The very first time i put my hands on a reflex camera, i was around 10 years old. All i wanted was to understand how this was possible, how after pressing a button and after that magical noise, suddenly something inside worked and worked well, and you got a picture taken. it was a mystery to me how after a couple of days we got photos from this fascinating machine.
So i broke it apart...
I broke every single little part of it, i had to see what type of crazy weird technology was controlling this futuristic piece of machinery, which was well known to steal souls in the stories i was being told by the books i read and the movies i watched.
Obviously it was a waste of my time and my mom's camera. Lucky for me, my mother had not clue how to operate it and never used it, and so she didn't find out about what i had done but many years after when i needed a reflex camera for the photography classes i took in college.
I blamed it on my sister…
During my first year in college I started to learn the basics of photography, I finally figured out where that magical noise came from, and I was able to actually operate a reflex camera. It wasn't until a few years after when I actually understood the full meaning of photography, not only how a camera works, or the popular concept of "capturing the moment", but actually understood that our brain reads images in a certain way beyond our conscious mind, and so every single element is important. I began to understand that there is a language involved, a very particular one, which uses shapes, shadows, color, or the absent of it, a language in which every single element is important and should be taken into consideration.

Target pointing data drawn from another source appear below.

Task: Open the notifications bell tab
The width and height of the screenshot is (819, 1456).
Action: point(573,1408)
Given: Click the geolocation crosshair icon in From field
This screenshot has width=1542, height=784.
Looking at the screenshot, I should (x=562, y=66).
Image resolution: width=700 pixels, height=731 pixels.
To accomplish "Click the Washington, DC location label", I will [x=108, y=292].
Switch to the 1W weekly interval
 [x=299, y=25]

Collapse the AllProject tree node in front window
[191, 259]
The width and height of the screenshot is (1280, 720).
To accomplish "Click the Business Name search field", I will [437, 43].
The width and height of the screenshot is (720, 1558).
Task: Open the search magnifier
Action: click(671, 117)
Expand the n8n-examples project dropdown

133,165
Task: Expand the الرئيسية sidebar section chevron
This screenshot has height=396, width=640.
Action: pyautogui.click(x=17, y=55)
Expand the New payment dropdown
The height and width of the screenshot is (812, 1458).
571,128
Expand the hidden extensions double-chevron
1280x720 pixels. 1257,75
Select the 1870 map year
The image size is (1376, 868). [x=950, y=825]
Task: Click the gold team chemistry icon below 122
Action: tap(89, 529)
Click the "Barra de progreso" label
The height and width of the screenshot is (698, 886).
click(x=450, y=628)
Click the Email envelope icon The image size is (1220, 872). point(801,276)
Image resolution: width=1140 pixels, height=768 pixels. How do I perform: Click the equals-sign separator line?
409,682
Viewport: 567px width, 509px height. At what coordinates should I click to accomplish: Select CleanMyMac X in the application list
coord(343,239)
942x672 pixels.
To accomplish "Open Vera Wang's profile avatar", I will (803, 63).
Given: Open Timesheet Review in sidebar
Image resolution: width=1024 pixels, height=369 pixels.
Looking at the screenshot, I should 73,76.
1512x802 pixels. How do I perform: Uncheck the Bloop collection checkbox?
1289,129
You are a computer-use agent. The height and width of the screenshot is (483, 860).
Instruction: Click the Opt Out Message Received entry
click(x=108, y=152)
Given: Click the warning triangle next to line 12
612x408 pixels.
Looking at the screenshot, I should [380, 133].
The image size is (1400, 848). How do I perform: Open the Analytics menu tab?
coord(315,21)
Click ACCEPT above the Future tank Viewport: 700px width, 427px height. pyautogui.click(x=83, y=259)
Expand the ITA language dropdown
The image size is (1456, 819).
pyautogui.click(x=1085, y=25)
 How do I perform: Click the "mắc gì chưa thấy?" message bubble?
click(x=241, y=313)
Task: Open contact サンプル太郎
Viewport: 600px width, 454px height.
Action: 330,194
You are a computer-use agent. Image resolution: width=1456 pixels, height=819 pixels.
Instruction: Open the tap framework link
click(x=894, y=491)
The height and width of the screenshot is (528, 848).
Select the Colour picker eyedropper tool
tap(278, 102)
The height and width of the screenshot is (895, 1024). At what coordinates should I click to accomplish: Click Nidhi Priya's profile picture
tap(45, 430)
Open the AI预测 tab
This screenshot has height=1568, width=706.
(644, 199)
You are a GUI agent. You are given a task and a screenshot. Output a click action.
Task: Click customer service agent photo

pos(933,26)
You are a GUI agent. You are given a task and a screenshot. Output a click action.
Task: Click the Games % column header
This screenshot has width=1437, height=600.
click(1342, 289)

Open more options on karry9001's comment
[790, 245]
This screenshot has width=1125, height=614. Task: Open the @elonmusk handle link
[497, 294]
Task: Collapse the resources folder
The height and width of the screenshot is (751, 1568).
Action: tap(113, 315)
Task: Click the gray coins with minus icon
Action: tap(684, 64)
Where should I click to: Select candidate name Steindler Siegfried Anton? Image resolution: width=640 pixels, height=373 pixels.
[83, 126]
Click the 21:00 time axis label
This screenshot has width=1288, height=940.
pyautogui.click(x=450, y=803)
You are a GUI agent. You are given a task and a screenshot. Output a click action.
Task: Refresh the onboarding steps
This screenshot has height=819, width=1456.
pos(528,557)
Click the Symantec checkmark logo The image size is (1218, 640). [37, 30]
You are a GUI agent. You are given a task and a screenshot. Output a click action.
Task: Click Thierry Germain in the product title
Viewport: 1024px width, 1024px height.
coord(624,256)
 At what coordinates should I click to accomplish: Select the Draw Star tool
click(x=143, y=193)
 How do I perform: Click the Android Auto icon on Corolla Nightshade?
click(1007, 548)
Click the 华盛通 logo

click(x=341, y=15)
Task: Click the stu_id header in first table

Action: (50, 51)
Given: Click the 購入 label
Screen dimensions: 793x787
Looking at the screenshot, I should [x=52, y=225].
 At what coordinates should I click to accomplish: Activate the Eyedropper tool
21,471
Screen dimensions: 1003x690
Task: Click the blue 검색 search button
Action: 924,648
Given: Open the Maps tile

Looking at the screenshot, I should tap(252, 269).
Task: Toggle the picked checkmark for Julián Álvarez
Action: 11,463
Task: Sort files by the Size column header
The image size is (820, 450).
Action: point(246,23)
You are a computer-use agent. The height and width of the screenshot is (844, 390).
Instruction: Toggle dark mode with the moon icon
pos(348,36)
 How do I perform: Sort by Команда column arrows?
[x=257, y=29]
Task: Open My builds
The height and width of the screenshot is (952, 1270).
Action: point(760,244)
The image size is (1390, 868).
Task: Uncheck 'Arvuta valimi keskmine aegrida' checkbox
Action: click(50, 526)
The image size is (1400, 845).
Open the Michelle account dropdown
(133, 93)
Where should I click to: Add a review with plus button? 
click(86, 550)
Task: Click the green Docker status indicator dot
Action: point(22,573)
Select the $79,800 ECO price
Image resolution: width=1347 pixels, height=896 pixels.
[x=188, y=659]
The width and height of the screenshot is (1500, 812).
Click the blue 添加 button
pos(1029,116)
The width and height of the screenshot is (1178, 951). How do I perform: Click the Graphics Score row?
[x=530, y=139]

There is no doubt that besides all the technical details, as a photographer, you need to have that romantic feel towards a photo. After a while your hands just move and your finger will touch what needs to be touch to get your camera in the place you want it. Getting to know how to operate a reflex camera is just a matter of time, from there everything depends on your objective, it depends on what you want to capture, what is the message behind the photo that you wish to convey.
Making the decision of what should be in the photo, and more importantly: why should that be in the frame, are some of the questions I ask myself with every shot. Choosing where to focus and what components to leave out are probably the most important questions, because you are who decides what is not going to be a part of your picture, always knowing it could have been.